The Federal Deposit Insurance Corp. announced last week that it will host a January symposium on the role of deposit insurance in a fast changing financial world.
Although acting FDIC Chairman Andrew C. Hove promised the agency will be "open-minded," his ardent defense of the 64-year-old government system of backing bank deposits left little room for compromise with advocates of major reforms.
"A number of people also recently have been calling for dramatically scaling back federal deposit insurance or eliminating it-notions that we have frequently and forcibly responded to and will continue to oppose until critics propose a basis for public confidence that has the absolute certainty that a federal government backing offers," Mr. Hove said Oct. 5 at the annual American Bankers Association convention.
Mr. Hove, a career community banker, disputed arguments that deposit insurance exists mainly to protect small depositors.
Instead, he insisted, it preserves faith in the payments system and- along with government supervision and the Federal Reserve System's emergency lending authority-prevents the economy from crashing in a crisis.
Eliminating deposit insurance wouldn't rid banks of regulation - as many hope - because the government still would have to maintain financial stability, he added. "Without deposit insurance, there would still be a need to regulate banks," he said.
The symposium will not change his mind on those issues, Mr. Hove said in an interview last week. "I won't back down from that at all."
However, smaller "modifications" are open for debate, such as a cap on the bank and thrift insurance funds' reserves or an expansion of the rating system that the agency uses to assess premiums on institutions, Mr. Hove said.
And he emphasized the symposium will address issues tied to the congressional debate over financial modernization: a merger of the thrift and bank funds and the scope of the government's guarantee as banks merge with insurance and securities firms.
"Clearly banking is headed toward a new world, though the exact route it will take to get there is a bit uncertain," he said.
Observers are skeptical that the upcoming conference of about 100 regulators, academics, bankers, and others will lead to watershed policy changes at the FDIC.
But merely holding the gathering shows the agency feels pressure from reforms posed this year by two Federal Reserve bank presidents and the Bankers Roundtable.
"This is a good sign that the debate over deposit insurance and accompanying regulation is heating up," said Bert Ely, a financial industry consultant in Alexandria, Va.
The FDIC "cannot prevent the discussion from occurring," he said. "They want to be at the table and try to put their spin on it."
Gary H. Stern, president of the Federal Reserve Bank of Minneapolis, has been arguing that the government should encourage market discipline by refusing to rescue the largest financial institutions. He recommends putting uninsured depositors on the hook for up to 20% of their deposits above $100,000 if an institution fails.
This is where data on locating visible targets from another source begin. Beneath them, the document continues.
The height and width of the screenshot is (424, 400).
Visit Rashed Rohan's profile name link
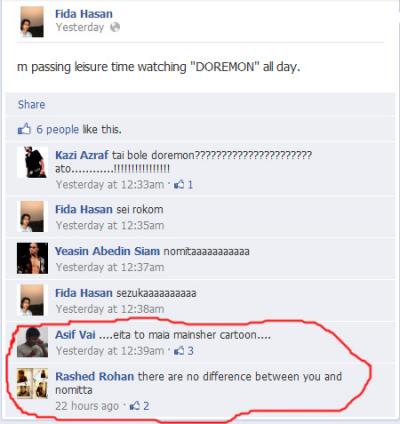95,376
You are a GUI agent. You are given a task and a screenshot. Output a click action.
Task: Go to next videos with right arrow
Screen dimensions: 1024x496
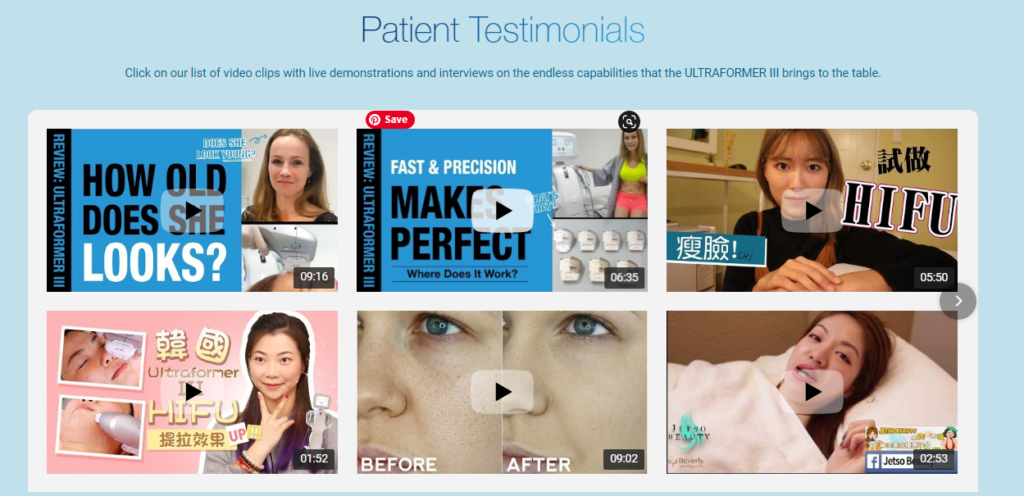(x=958, y=301)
William J. McDonough, president of the Federal Reserve Bank of New York, said in September "that our approach to deposit insurance needs to be reconsidered so as to minimize the potential for moral hazard and to focus only on those small depositors that truly require protection."
In May the Bankers Roundtable proposed that the government should stop backing the deposit insurance system with its full faith and credit and rescuing the largest financial institutions.